→ **Requirement**
The output is the line containing "1345x896 pixels. How" plus every later line down to the end of the listing below, copied exactly. No pictures belong in it.
*** Information given Section Begins ***
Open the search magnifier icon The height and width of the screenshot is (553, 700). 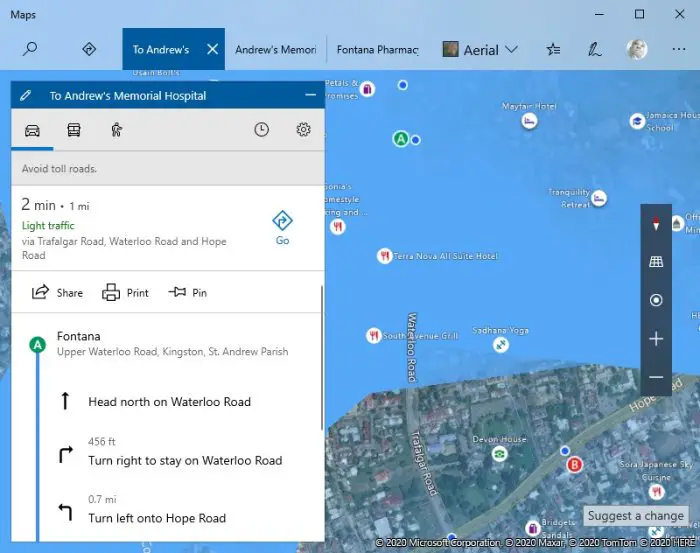[30, 49]
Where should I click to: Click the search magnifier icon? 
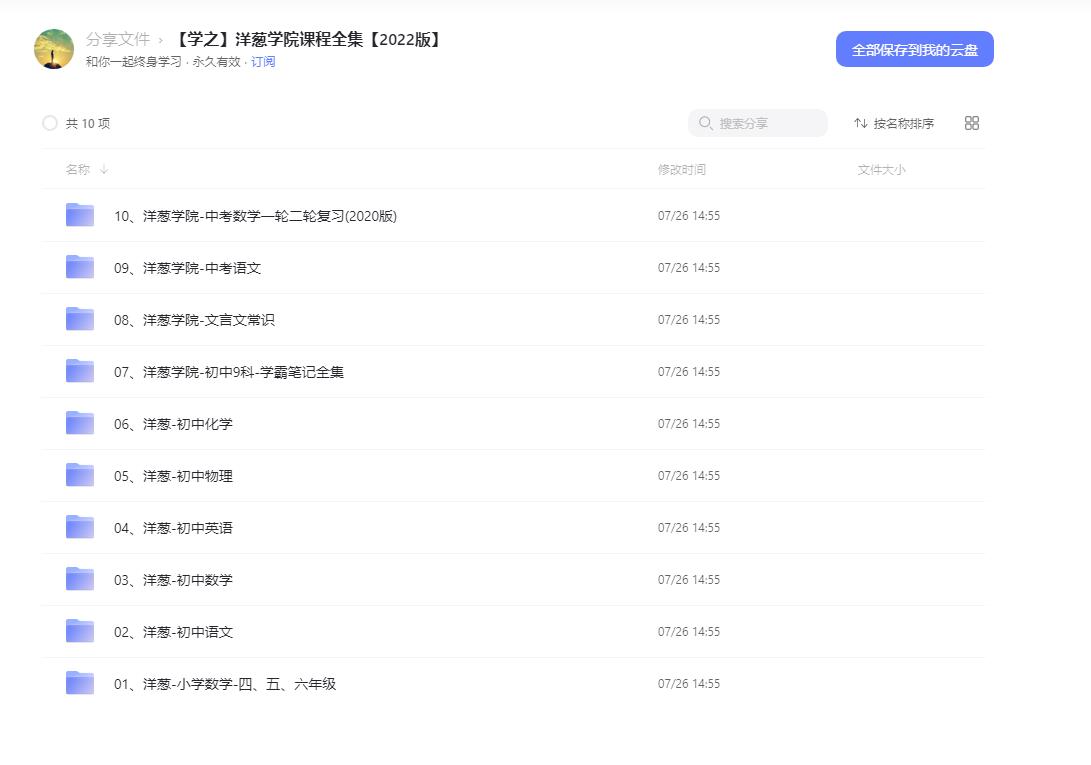(x=705, y=123)
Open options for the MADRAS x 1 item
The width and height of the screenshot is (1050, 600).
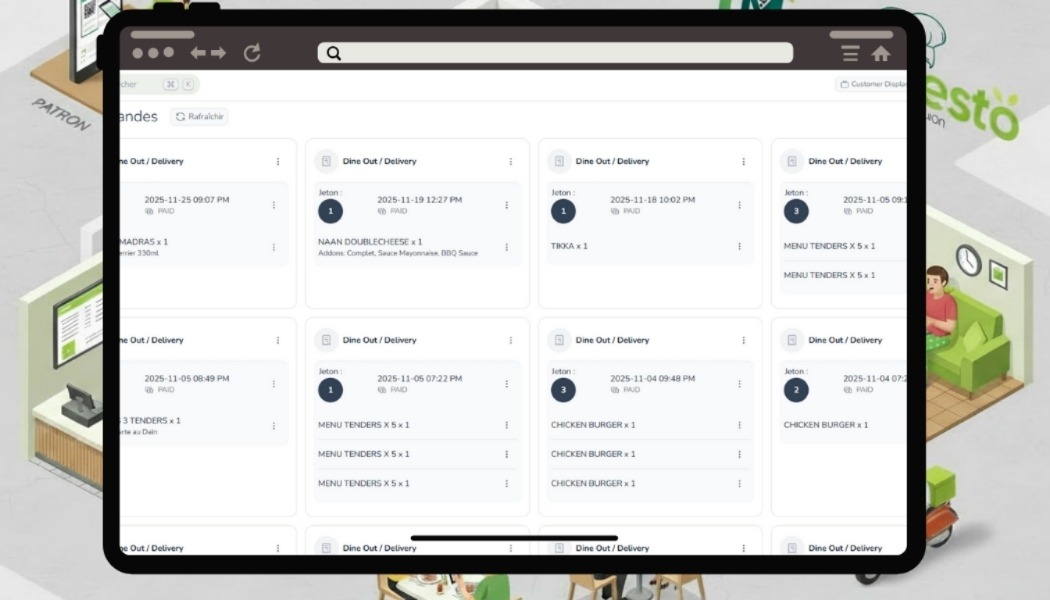274,247
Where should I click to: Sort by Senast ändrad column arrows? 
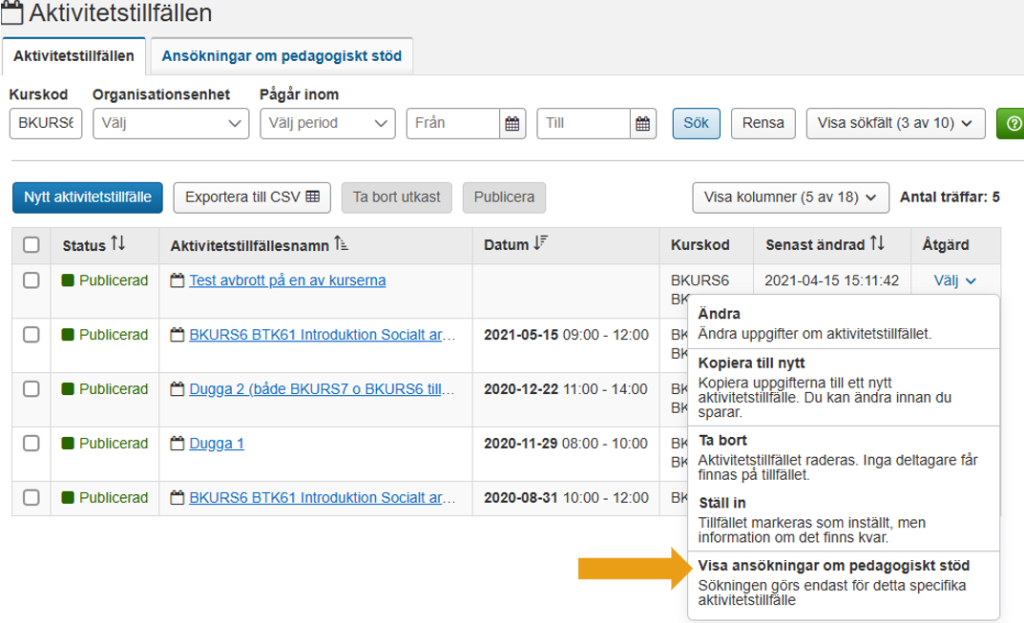tap(877, 245)
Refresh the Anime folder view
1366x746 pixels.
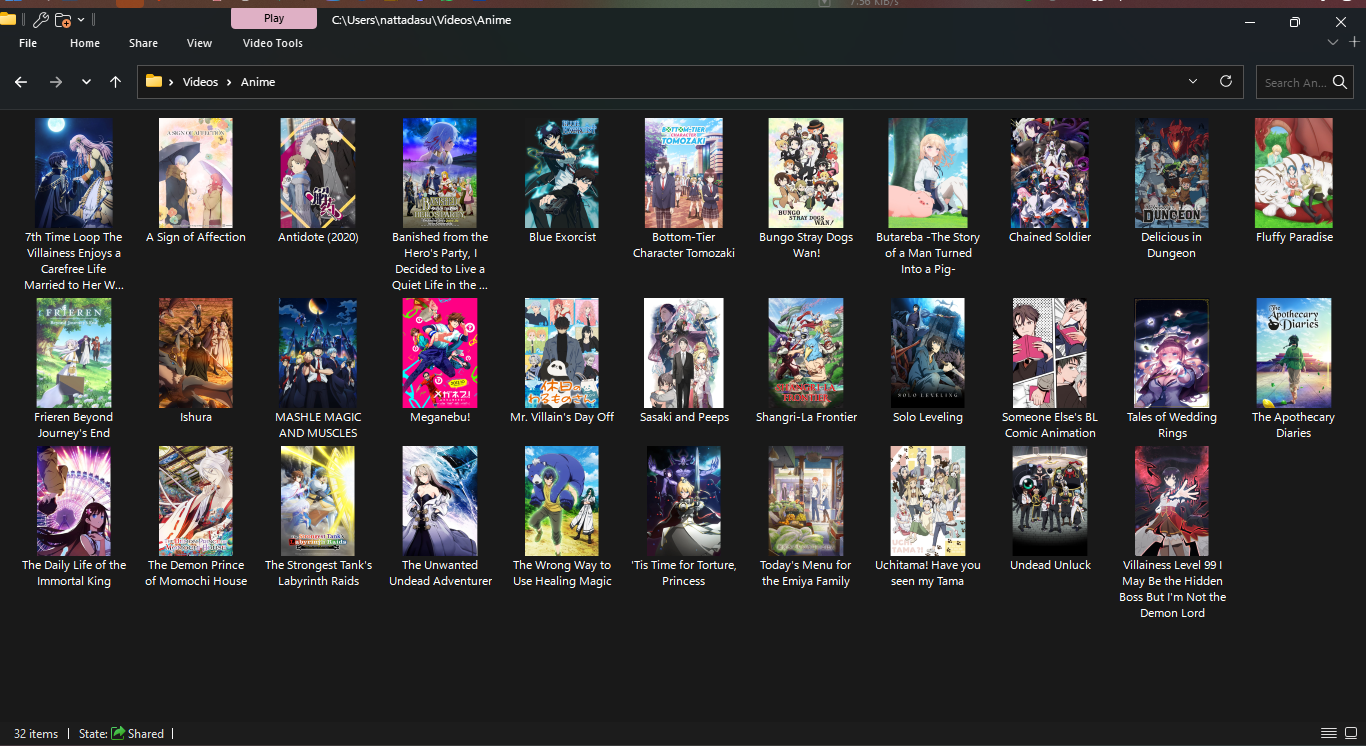(x=1225, y=82)
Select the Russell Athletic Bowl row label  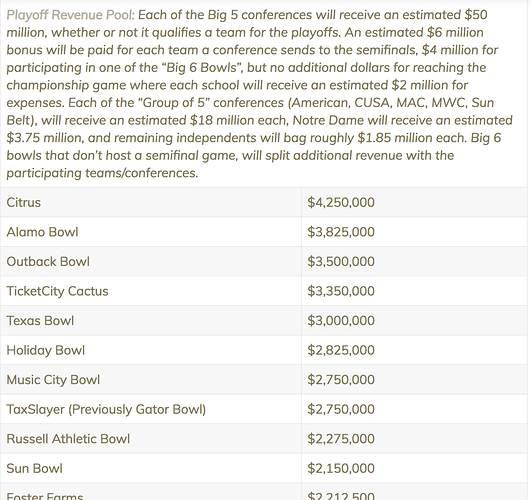[x=68, y=439]
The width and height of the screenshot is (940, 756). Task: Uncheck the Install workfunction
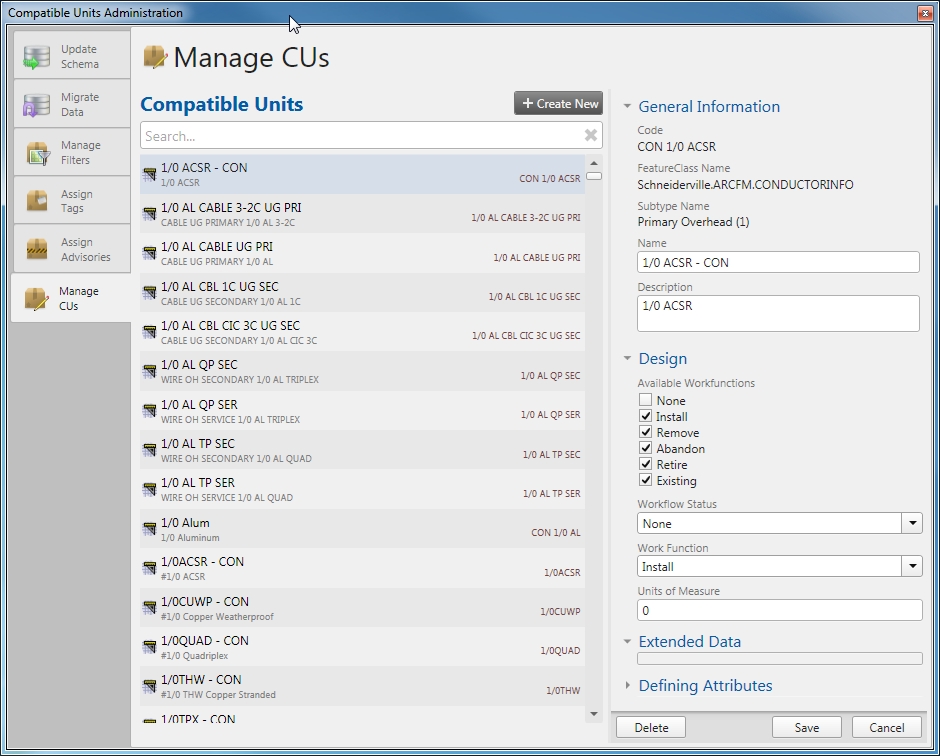pyautogui.click(x=646, y=416)
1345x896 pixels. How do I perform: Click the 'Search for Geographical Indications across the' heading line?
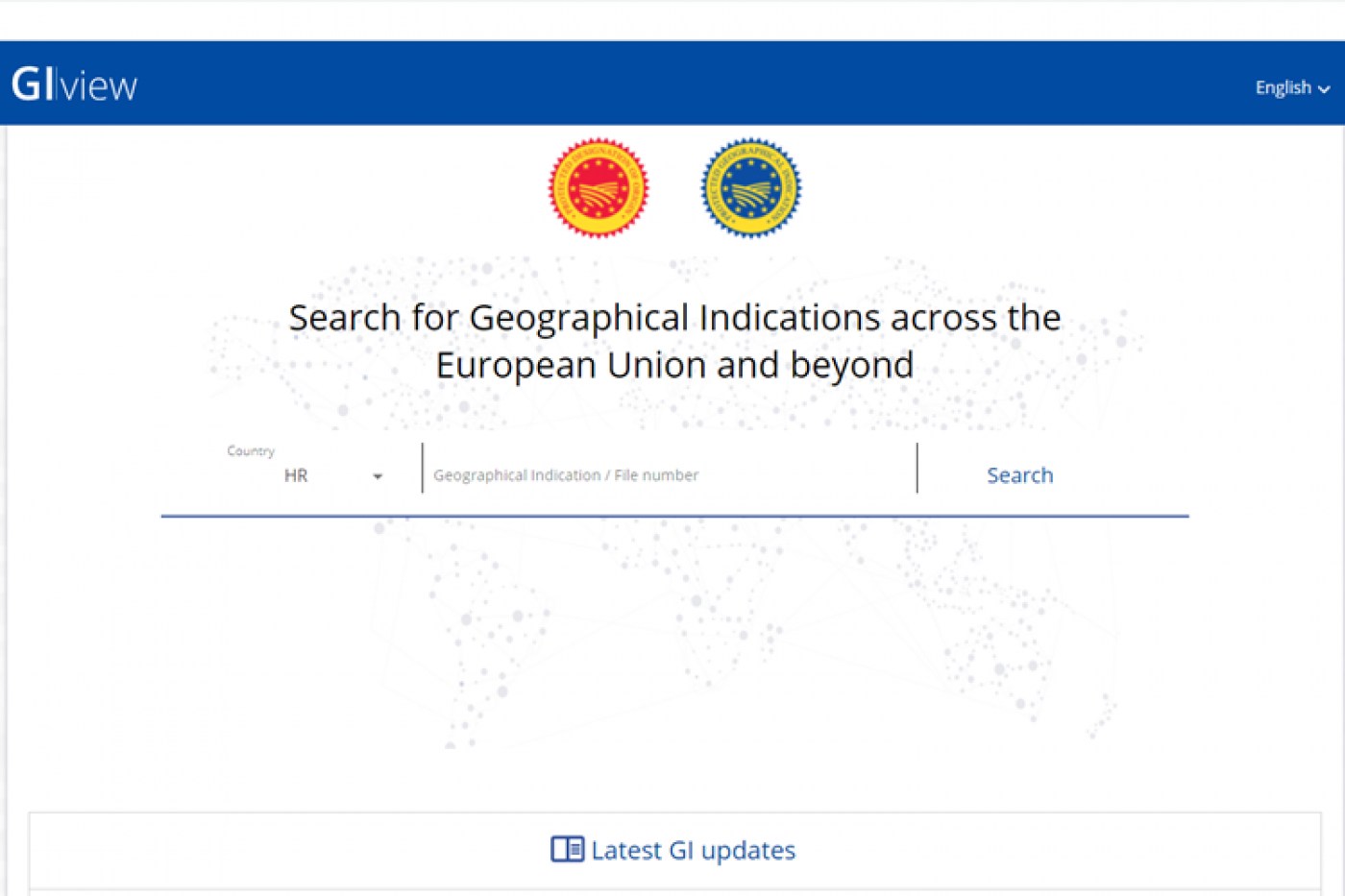point(674,318)
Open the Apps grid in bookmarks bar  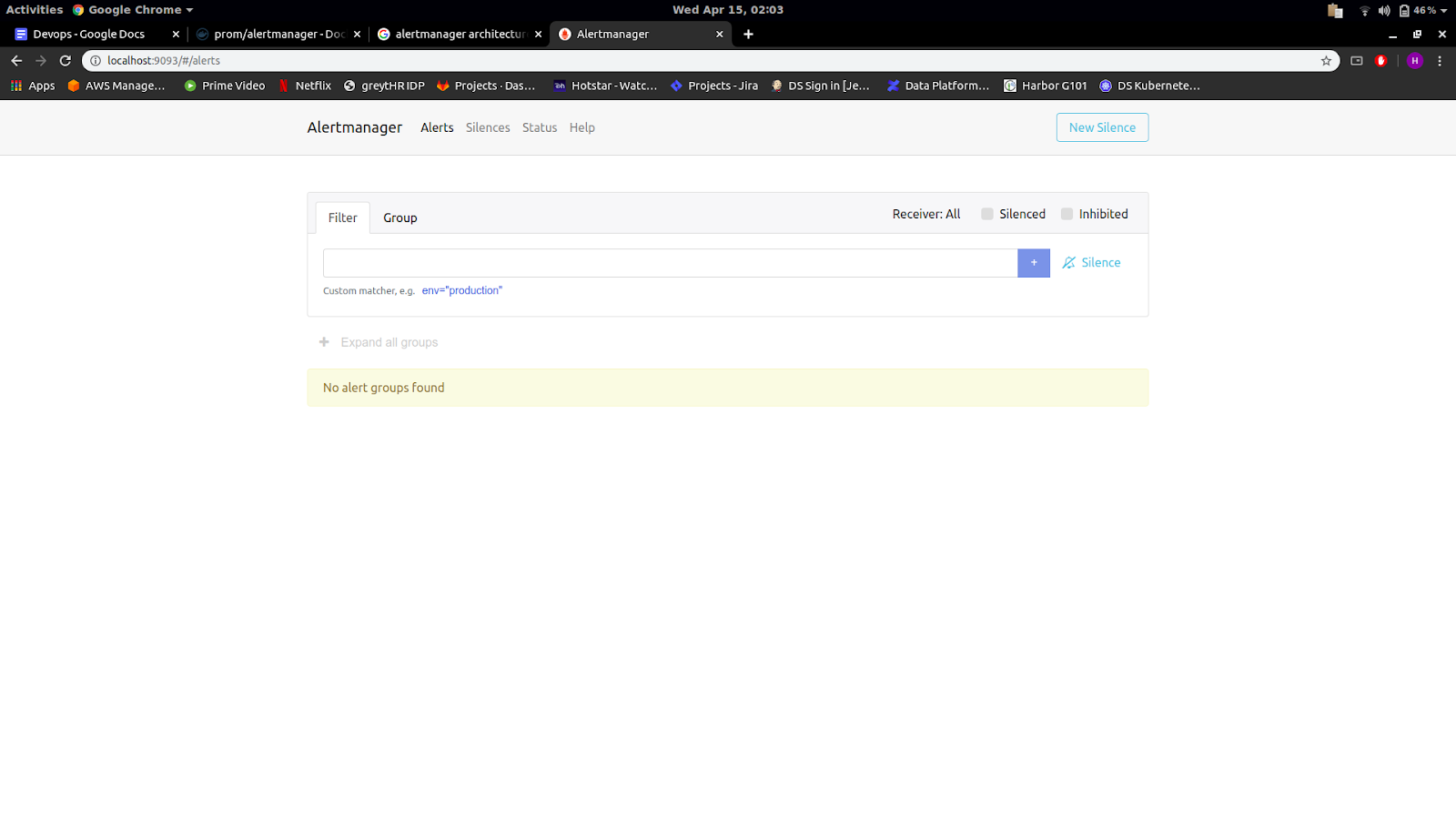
*** Information given Section Ends ***
→ **Response to the exercise**
1345x896 pixels. How do I perform: Click the 'Search for Geographical Indications across the' heading line?
point(674,318)
Open the Apps grid in bookmarks bar  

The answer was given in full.